Our response to Sarah's post:
Sarah you mention on your Facebook page all these “far right” groups who in your opinion are not taking care of all the people in the community. You talk about Ratepayers groups and The Taxpayers Union spreading misinformation and disinformation. We do hope you are not referring to the New Plymouth Ratepayers Alliance with these types of comments (and also we don’t agree that the Taxpayers Union are "hard right" or spreading misinformation).
What became very apparent to us as a Ratepayers group for local people – which has a very strong and loyal following – was that while your form of politics is desperate to protect a few groups in the community above all others, a large portion of the community is really struggling to make ends meet. Politicians who are thinking “middle” New Zealander’s are very rich and are a bottomless pool of money, are learning the general population can no longer afford to vote for this view you support.
The reality is that people in New Plymouth are actually starting to lose their homes through your political way of thinking.
You are talking about this years “far right” candidates wanting to close libraries and parks and social housing. None of the new people who were voted in this term are proposing any of that, and none of them campaigned on that. They are proposing mothballing, or changing, things like the gold plated version of the Waitara Walkway and the $50M building that is being called a Sports Hub.

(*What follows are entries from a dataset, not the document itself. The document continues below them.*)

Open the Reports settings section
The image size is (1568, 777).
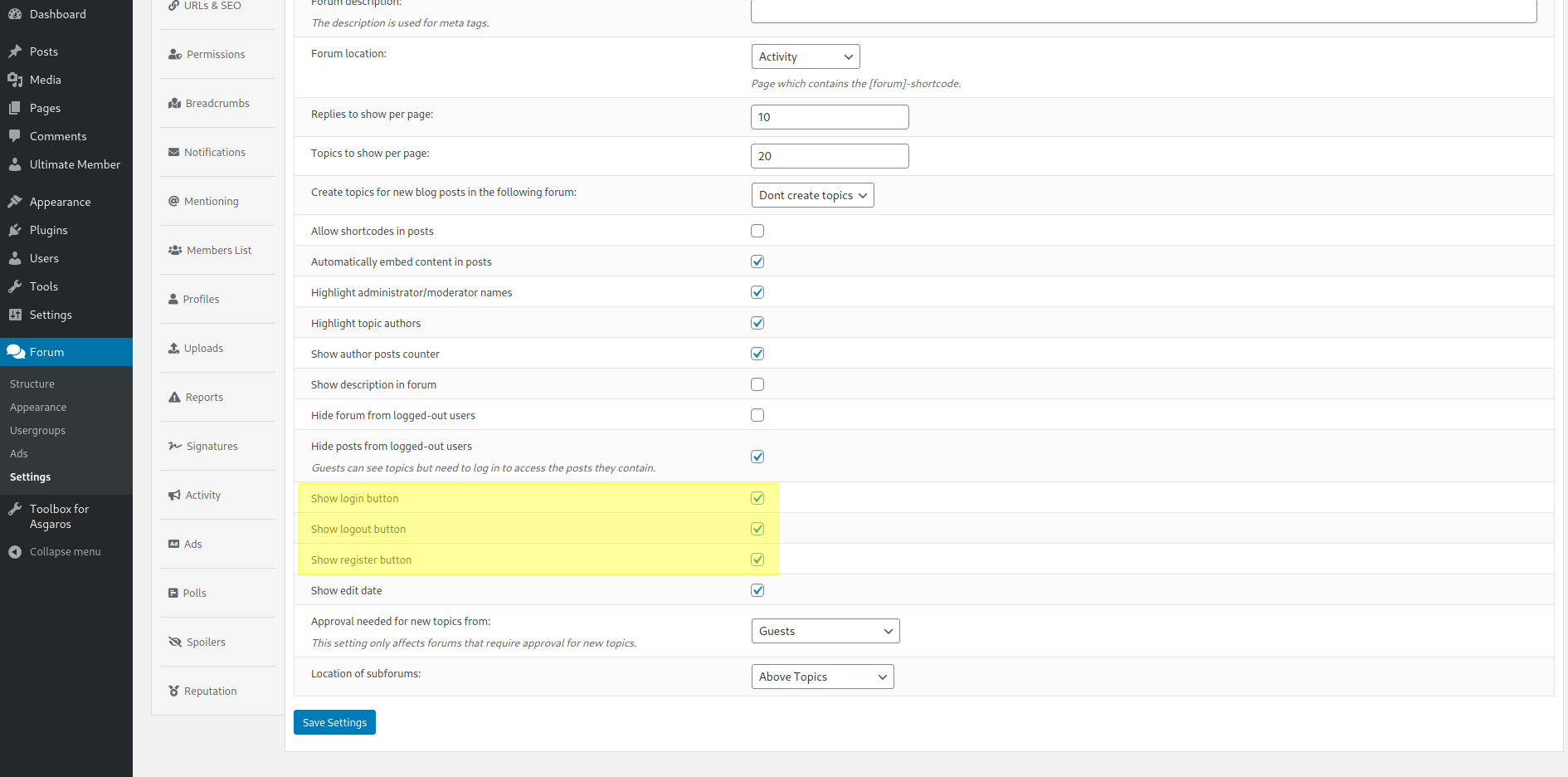pos(202,397)
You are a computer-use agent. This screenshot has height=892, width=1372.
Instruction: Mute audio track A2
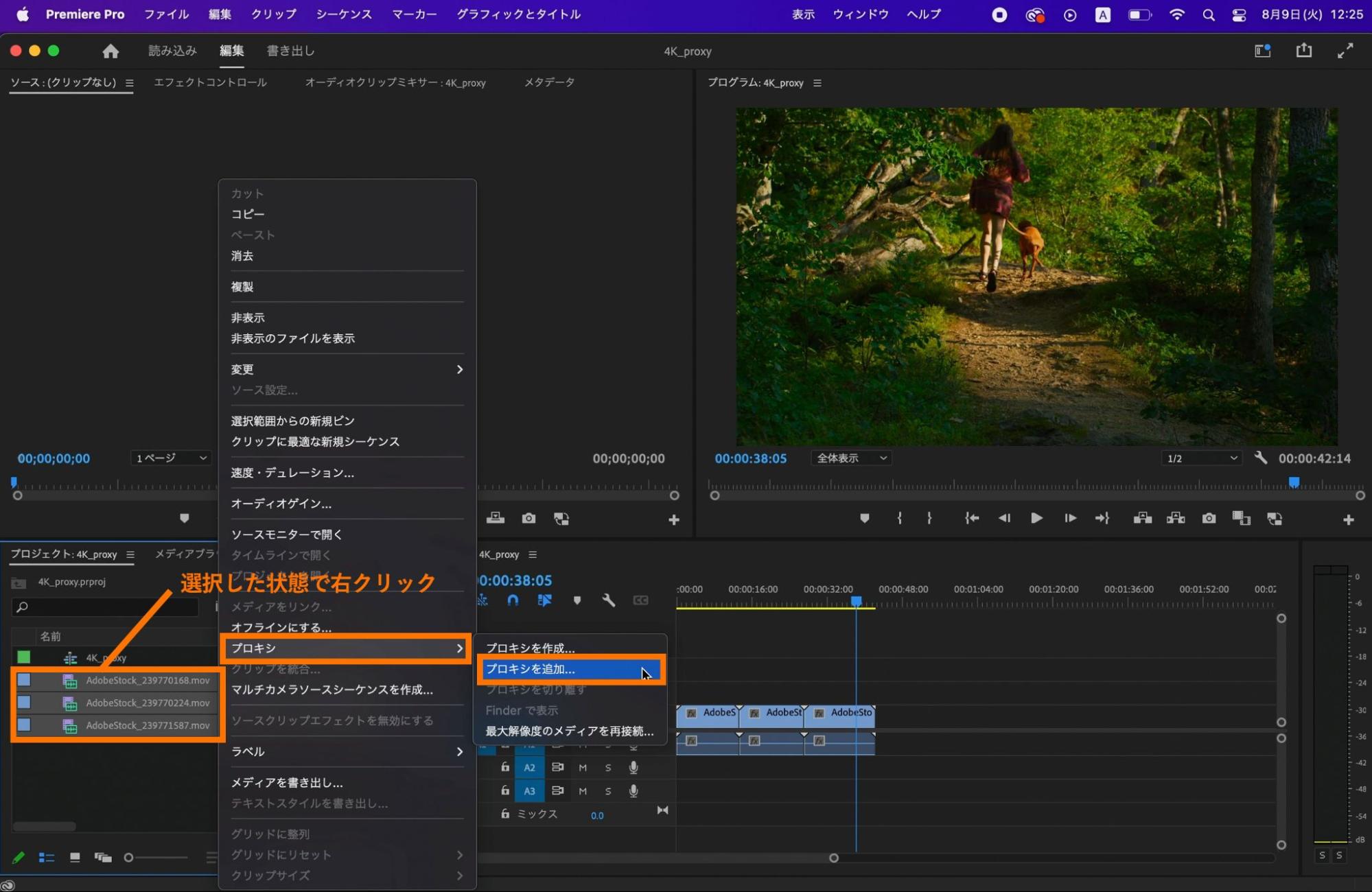coord(583,768)

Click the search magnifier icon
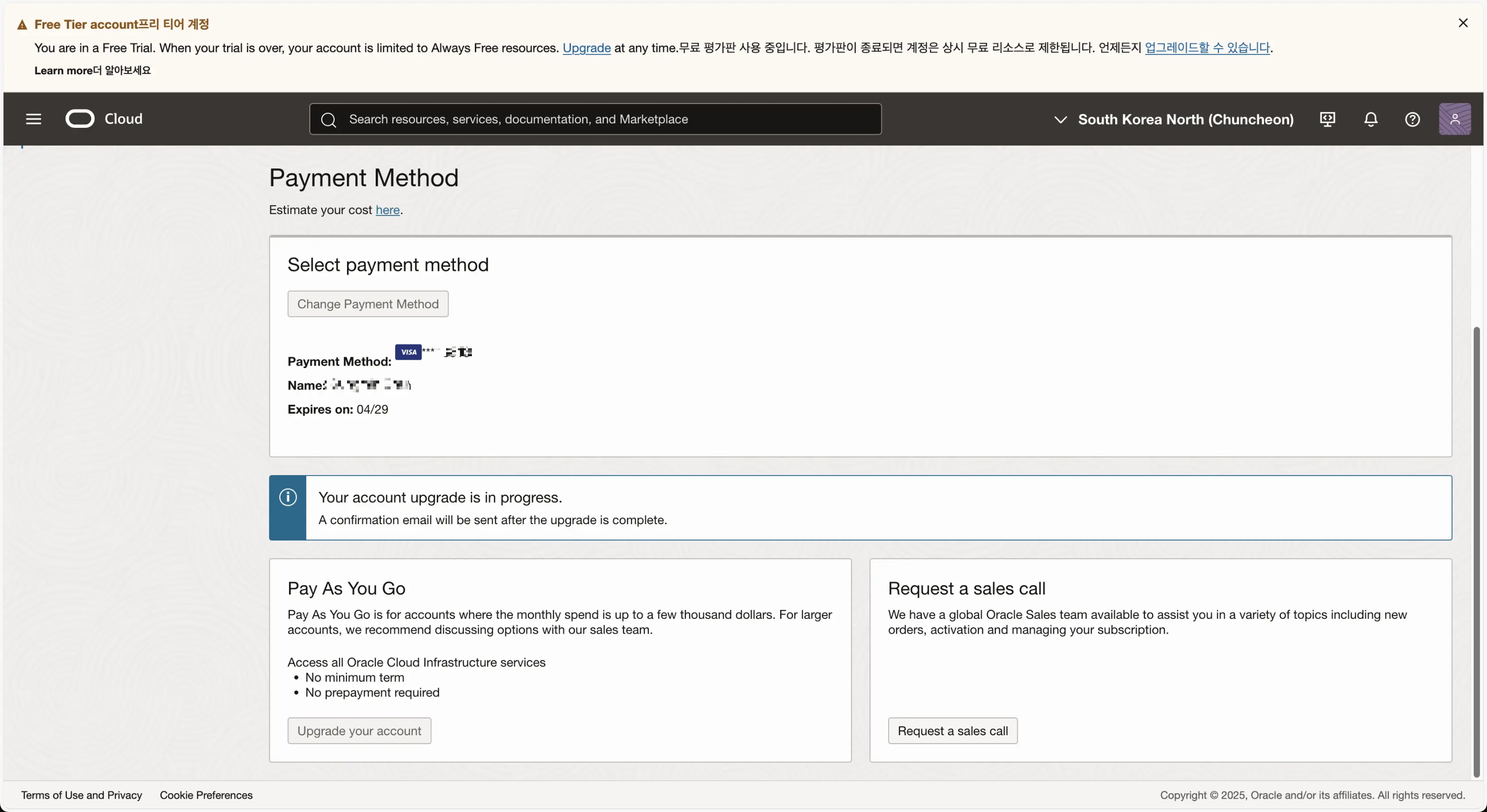point(329,119)
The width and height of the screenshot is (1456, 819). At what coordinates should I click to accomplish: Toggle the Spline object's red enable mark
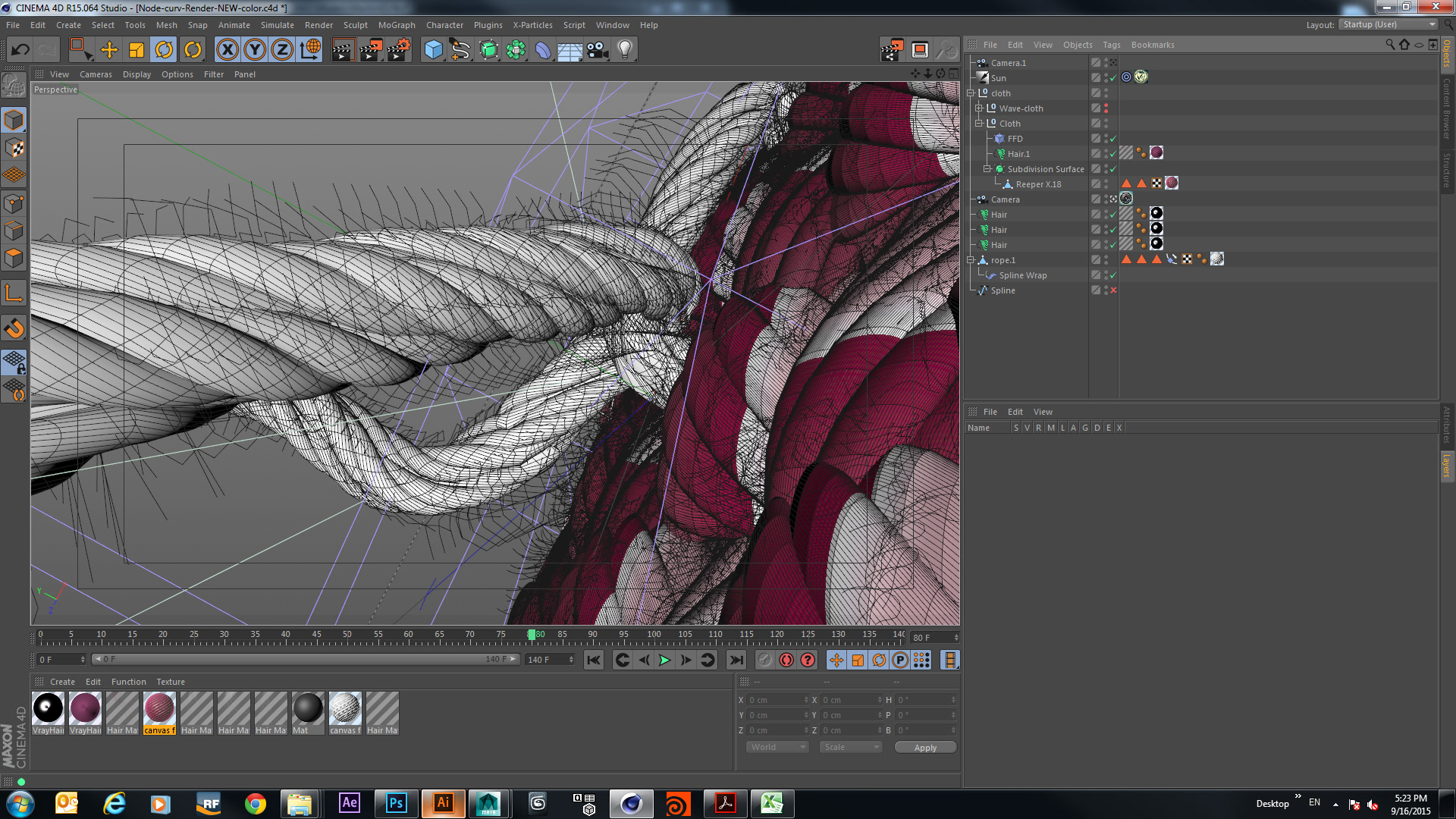tap(1113, 290)

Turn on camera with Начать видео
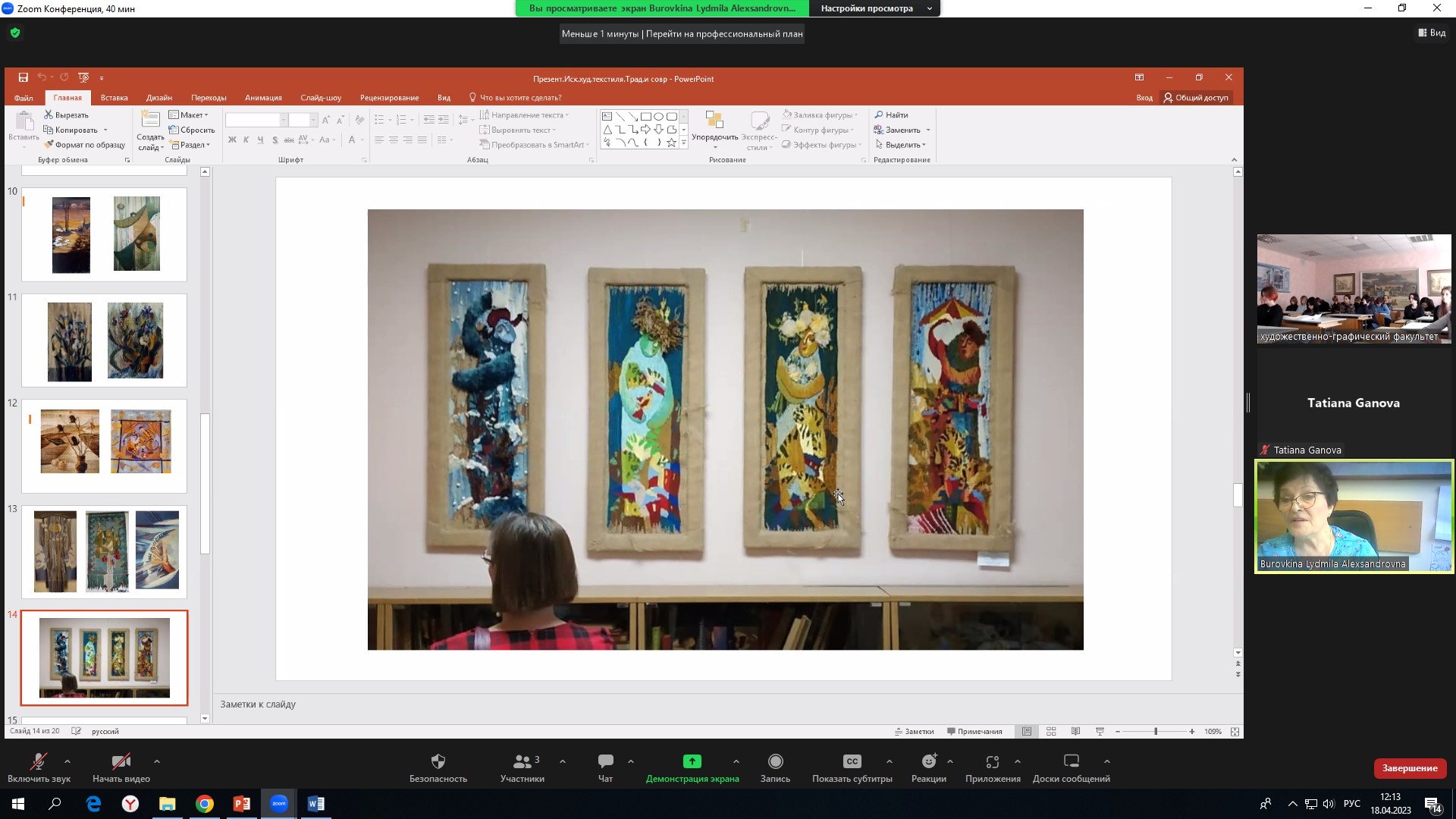click(x=121, y=761)
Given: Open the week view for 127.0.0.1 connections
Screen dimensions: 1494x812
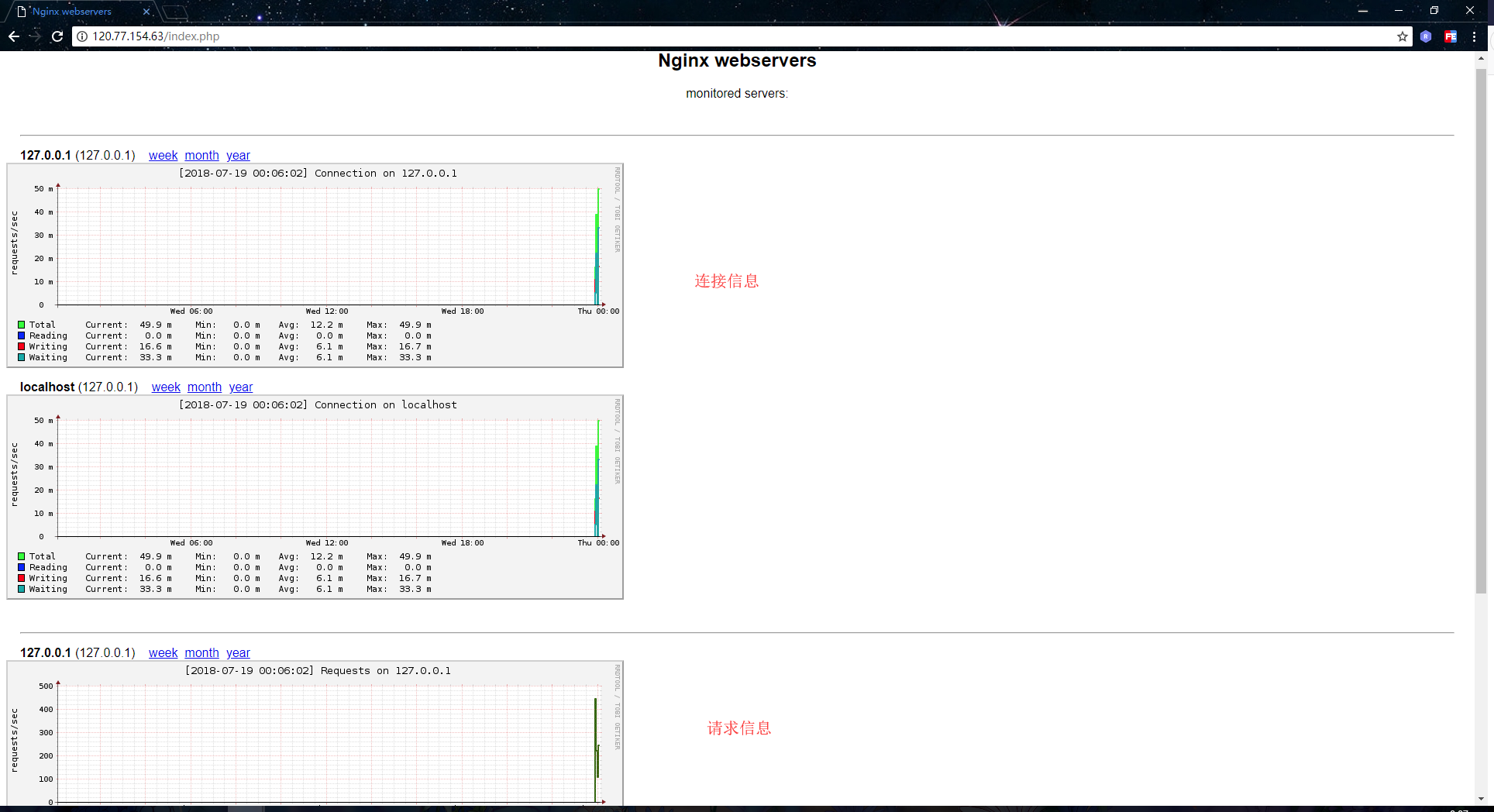Looking at the screenshot, I should pos(163,155).
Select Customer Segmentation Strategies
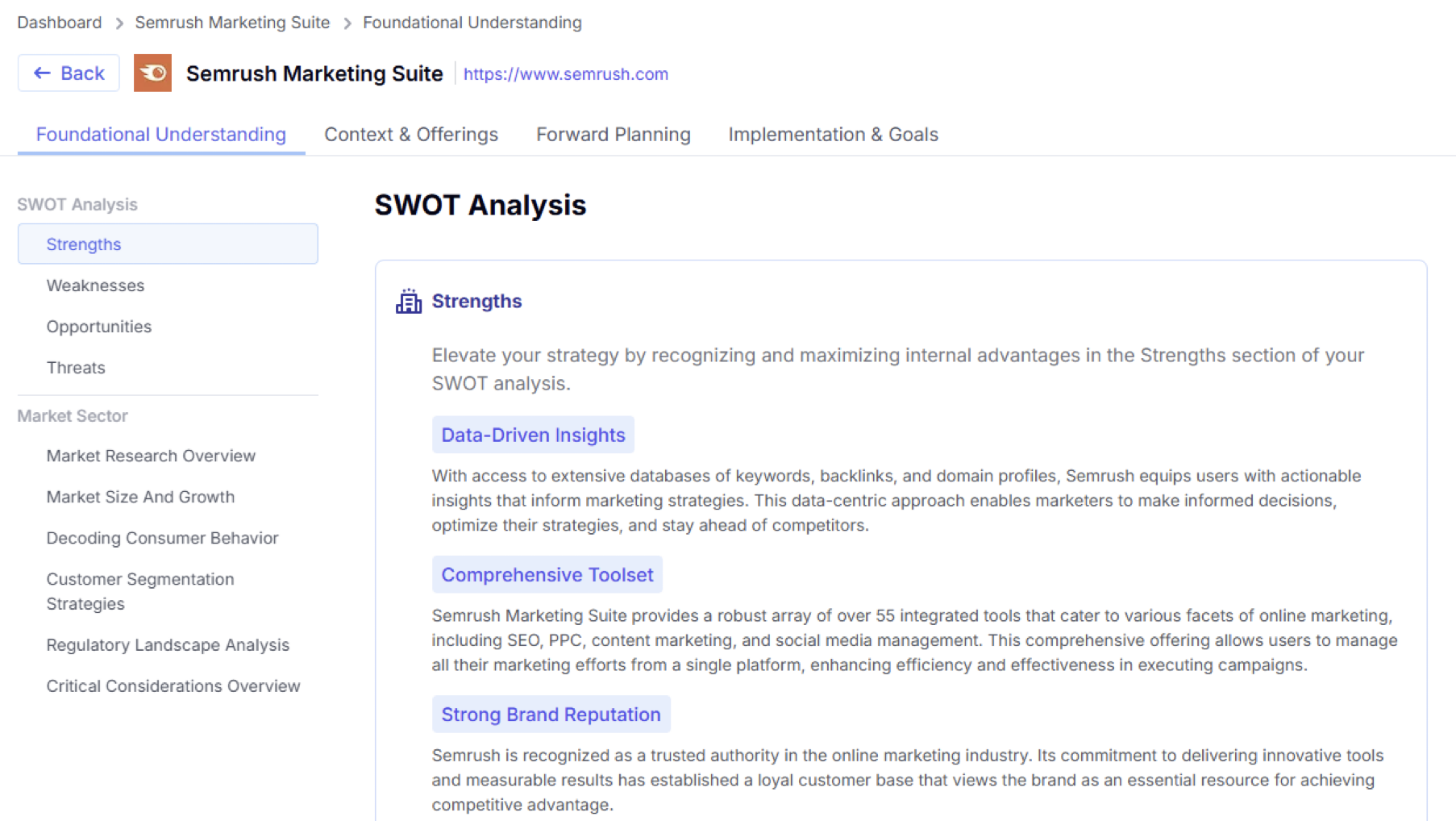Screen dimensions: 1456x821 click(x=140, y=591)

In your post you have written:
“Local democracy should see skilled, passionate, committed people reflecting the communities they serve, and being encouraged to step up and contribute. That’s already too hard for women, for mana whenua, for younger leaders, for all of us outside big men’s power circles. These shadowy lies and disinformation make participation ever more costly for honest people.”
We think this needs to be called out here – because the community did vote for Women, Maori, and a non binary person. The majority of voters did pick a group who is NOT just a “big men’s power circle”.
New Plymouth did a great job from the majority vote. There are 9 men, there are 5 women, there is one non binary person, there are 4 people of Maori descent. As a mark of history in New Plymouth we have our first ever elected female Maori representative from a general ward. Gina was voted in as she had a message people support, stopping wasteful spending and managing budgets, and she is also a younger representative.
You campaigned that you would continue with lots of ideological initiatives and you would just “make the budget work”, but the people who are already losing their homes no longer believe the budget can be made to work from politicians who want to continually spend on new ideas. The majority of voters in New Plymouth want to go back to basics and for the city to live within its means.
Yes only 45% of people voted, but the other 55% didn’t turn up by the 11th October, so the majority who did, have had their say.
Your passion for what you believe was very obvious through your campaign. The thing is the majority of people who voted in New Plymouth didn’t agree with your views. There’s no special reasons about it being women, or some special type of bias. It really is as simple as the majority of people who voted did not agree with what you proposed to do.